E’ iniziata da qualche giorno la campagna saccarifera

Barbabietola da zucchero

Per i prossimi tre mesi il fumo bianco della raffinazione uscirà ininterrottamente dal grande camino che domina l’impianto. Per lo storico stabilimento, costruito sulla sponda destra del fiume Bacchiglione, si tratta del 110emo anno di attività. Insieme a quello di Minerbio (BO), sempre di proprietà della cooperativa Coprob, rappresenta l’ultima fabbrica di zucchero rimasta in Italia. Insieme, i due stabilimenti hanno prodotto, lo scorso anno, 280 mila tonnellate di zucchero, garantendo l’unica filiera 100% italiana. Una sfida sempre più complicata per un settore che da tempo chiede alla politica riforme strutturali. Lo zuccherificio locale sarà approvvigionato, in primis, con le barbabietole coltivate nei 9.500 ettari di terreno delle circa 1.200 aziende agricole venete che hanno scommesso ancora una volta su questa coltura. Il bacino però è ben più ampio (14 mila ettari) perché in paese arrivano anche i raccolti del Friuli e della zona di Ferrara.

I dati dei primi giorni di campagna sono positivi e la coltura si presenta in buone condizioni anche grazie a un andamento climatico fino ad oggi favorevole. Dopo gli ingenti investimenti degli ultimi anni fatti sull’ammodernamento dei macchinari, la manutenzione invernale e primaverile si è concentrata sul miglioramento della loro efficienza.

«Vogliamo rendere la coltura della bietola» dice Claudio Gallerani, presidente di Coprob «sempre più sostenibile e per fare questo siamo costantemente impegnati nell’affiancare i nostri soci e i bieticoltori con un supporto tecnico puntuale». Da un punto di vista della forza lavoro interna, la campagna agricola continua a rappresentare un’opportunità per tanti studenti e lavoratori stagionali.

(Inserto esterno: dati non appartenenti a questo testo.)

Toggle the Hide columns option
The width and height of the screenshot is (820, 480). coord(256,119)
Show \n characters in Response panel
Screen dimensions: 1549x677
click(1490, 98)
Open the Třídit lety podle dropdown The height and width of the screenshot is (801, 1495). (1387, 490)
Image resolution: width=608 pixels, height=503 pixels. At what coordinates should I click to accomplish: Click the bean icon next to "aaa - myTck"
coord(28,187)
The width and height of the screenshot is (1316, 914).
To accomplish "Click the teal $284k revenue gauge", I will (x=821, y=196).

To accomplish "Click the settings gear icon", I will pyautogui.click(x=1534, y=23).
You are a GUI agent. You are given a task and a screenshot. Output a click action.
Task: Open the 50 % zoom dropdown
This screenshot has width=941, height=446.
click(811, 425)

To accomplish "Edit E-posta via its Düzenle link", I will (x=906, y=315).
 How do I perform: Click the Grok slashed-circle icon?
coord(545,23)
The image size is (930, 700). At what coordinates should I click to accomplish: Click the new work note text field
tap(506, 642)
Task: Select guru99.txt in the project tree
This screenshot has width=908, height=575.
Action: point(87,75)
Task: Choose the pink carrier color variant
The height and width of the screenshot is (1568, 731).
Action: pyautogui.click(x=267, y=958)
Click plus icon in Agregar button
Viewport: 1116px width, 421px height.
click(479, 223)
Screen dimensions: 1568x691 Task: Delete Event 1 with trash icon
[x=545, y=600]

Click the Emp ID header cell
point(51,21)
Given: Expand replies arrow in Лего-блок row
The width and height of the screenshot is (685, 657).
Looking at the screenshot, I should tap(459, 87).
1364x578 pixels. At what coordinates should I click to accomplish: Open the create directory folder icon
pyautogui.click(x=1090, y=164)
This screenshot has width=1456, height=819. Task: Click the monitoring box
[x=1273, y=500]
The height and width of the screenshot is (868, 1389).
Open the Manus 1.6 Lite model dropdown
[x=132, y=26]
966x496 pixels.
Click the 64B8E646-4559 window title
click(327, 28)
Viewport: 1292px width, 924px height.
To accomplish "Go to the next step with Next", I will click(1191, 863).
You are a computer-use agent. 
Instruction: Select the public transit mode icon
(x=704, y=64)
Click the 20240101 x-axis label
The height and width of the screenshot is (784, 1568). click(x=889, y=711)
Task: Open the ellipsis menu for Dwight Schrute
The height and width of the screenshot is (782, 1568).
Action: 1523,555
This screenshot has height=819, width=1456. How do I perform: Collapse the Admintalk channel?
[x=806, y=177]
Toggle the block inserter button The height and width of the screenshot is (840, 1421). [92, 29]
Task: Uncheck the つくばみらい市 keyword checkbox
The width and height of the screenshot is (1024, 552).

Nel complesso, distribuiti equamente tra i due stabilimenti, Coprob conta su circa 270 dipendenti a tempo indeterminato e 300 avventizi, senza contare il personale che fa riferimento alle cooperative di facchinaggio che operano all’interno. C’è poi tutto l’indotto legato ai trasporti e all’economia locale, stimolata dal movimento di uomini e mezzi . Nelle scorse settimane tra l’altro le sigle sindacali che tutelano i lavoratori dell’agroalimentare avevano accolto con favore la stabilizzazione delle assunzioni di stagionali. (Alessandro Cesarato)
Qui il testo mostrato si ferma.